Human Geography, and Environmental Governance and Politics end collaboration with Israeli universities
Unlike the Executive Board, the programs Human Geography, and Environmental Governance and Politics will end institutional collaborations with Israel. In practice, this means that the programs will no longer offer student exchange support.
The Human Geography chair group and Environmental Governance and Politics chair group will end its institutional ties with Tel Aviv University and Hebrew University of Jerusalem. The group is doing this to protest the human rights violations in Gaza. In doing so, Human Geography, and Environmental Governance and Politics are taking a divergent stance from the college’s governing body, which refuses to sever these institutional ties despite repeated calls from protesting students and staff.
Complicity
Professor Arnoud Lagendijk wrote on LinkedIn that his group’s commitment to social rights does not end with what they write or teach about conflict, borders, cities, and injustice. That is why the group has collectively decided to cut ties with the two Israeli universities until they stop their ‘complicity in this war, this apartheid, dispossession, and military occupation.’

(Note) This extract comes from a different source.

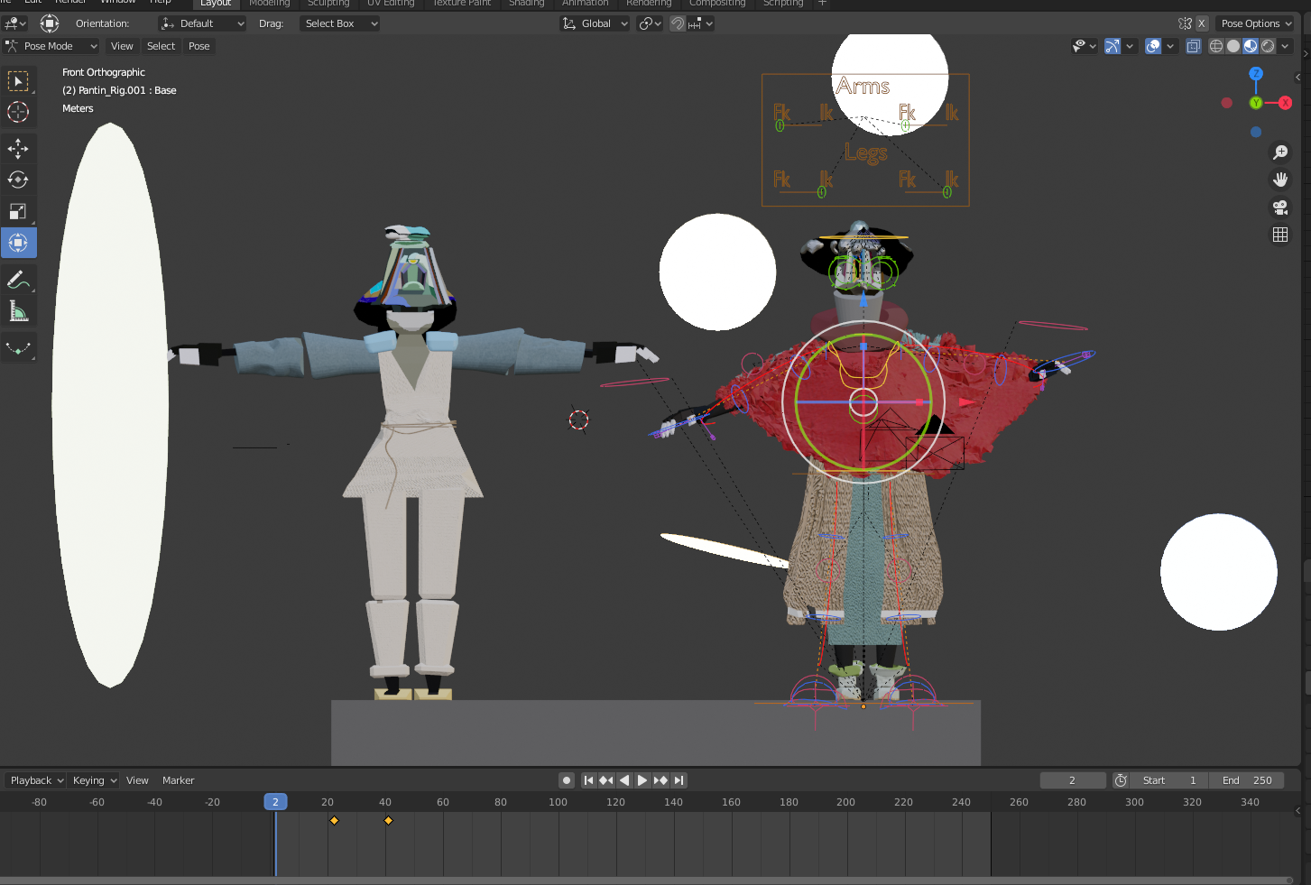Pick the Measure tool
Viewport: 1311px width, 885px height.
pos(18,311)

From a practical perspective, this means that the programs will no longer provide support for the formal exchange of students between institutions, Lagendijk explained over the phone. ‘It is not about individual contacts and collaborations, but about the formal and institutional relationships.’
Consensus
Lagendijk would have preferred to see the Executive Board reach the same decision. When this failed to materialise, the programme took matters into their own hands. Most of the Human Geography staff are 100 per cent behind this decision, Lagendijk told us. ‘Some want it a bit sharper and others a bit milder, but there is consensus on this point.’
Lagendijk finds the Executive Board’s attitude towards the demonstrations ‘panicky.’ He stresses that no examinations should be disrupted, and that vandalism goes way too far, but he also denounces the measures taken against the protests. ‘Channelling the right to protest, requiring ID, and banning face coverings go against that right. Let us continue to work together on building opinions.’